> [What to do]: Retype the lines of the listing below exactly, starting at the line that contains "The height and width of the screenshot is (381, 560)." and ending at the line that contains "Action: (561, 186)".

***** The data *****

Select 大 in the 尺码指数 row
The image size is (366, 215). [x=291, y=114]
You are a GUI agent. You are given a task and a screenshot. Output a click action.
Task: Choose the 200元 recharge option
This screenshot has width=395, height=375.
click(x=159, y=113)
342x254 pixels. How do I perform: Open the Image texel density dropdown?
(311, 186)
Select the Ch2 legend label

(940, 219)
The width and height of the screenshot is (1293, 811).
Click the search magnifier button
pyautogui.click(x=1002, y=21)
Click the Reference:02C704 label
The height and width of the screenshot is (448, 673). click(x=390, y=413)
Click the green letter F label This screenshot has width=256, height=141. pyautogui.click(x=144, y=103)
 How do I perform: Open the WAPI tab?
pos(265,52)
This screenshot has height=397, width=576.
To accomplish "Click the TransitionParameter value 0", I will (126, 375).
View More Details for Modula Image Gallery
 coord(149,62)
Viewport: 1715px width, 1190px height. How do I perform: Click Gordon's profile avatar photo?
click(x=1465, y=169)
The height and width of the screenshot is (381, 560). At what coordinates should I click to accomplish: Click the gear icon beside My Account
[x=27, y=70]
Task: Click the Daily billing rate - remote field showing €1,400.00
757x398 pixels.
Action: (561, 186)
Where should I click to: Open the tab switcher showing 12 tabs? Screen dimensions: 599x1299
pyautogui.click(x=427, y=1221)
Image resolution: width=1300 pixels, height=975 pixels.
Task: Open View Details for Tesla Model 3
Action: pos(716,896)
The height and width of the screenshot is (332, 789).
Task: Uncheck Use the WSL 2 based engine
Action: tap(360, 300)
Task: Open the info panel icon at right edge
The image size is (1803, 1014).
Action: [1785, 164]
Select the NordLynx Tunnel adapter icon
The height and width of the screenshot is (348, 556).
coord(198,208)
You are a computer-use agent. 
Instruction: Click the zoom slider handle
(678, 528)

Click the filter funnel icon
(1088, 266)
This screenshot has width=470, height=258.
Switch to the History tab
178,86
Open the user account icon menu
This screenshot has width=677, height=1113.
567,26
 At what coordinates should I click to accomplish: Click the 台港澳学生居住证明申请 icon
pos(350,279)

*****

> [Written response]:
The height and width of the screenshot is (381, 560). At what coordinates should I click to accomplish: Click the gear icon beside My Account
[x=27, y=70]
Task: Click the Daily billing rate - remote field showing €1,400.00
757x398 pixels.
Action: (561, 186)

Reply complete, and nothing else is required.